> _Task prompt_
Copy out in full every row below that contains the string "This". Count only matches with the same capitalization.

> _Source data_

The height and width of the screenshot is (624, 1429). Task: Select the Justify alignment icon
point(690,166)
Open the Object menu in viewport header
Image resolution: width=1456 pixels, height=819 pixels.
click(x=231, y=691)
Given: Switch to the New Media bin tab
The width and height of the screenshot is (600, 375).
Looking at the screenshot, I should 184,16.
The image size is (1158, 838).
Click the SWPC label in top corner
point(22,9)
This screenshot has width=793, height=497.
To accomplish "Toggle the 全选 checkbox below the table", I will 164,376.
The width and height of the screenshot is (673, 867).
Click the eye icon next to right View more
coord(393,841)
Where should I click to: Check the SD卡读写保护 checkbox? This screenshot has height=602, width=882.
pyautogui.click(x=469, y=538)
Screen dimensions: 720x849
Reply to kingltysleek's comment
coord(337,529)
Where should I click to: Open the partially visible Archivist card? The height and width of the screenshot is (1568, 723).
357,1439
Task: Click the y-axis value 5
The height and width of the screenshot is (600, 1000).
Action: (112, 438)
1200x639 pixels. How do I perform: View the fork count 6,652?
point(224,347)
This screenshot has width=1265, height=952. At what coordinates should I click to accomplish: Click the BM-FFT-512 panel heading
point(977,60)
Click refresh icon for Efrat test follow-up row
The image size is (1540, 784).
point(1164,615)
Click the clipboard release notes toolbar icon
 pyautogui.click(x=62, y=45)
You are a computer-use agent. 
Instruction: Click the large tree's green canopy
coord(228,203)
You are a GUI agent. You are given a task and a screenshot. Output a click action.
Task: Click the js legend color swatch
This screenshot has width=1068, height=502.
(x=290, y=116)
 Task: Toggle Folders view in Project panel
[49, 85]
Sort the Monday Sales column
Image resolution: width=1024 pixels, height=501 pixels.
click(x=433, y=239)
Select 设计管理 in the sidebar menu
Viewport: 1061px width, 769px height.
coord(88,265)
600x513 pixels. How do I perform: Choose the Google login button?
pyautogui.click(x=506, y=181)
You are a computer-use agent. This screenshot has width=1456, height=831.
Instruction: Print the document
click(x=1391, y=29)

> _In response_
This screenshot has width=793, height=497.
Where should I click to: Check the SD卡读写保护 checkbox? This screenshot has height=602, width=882.
This screenshot has width=1265, height=952. At what coordinates should I click to accomplish: Click the BM-FFT-512 panel heading
This screenshot has width=1068, height=502.
You are a computer-use agent. This screenshot has width=1456, height=831.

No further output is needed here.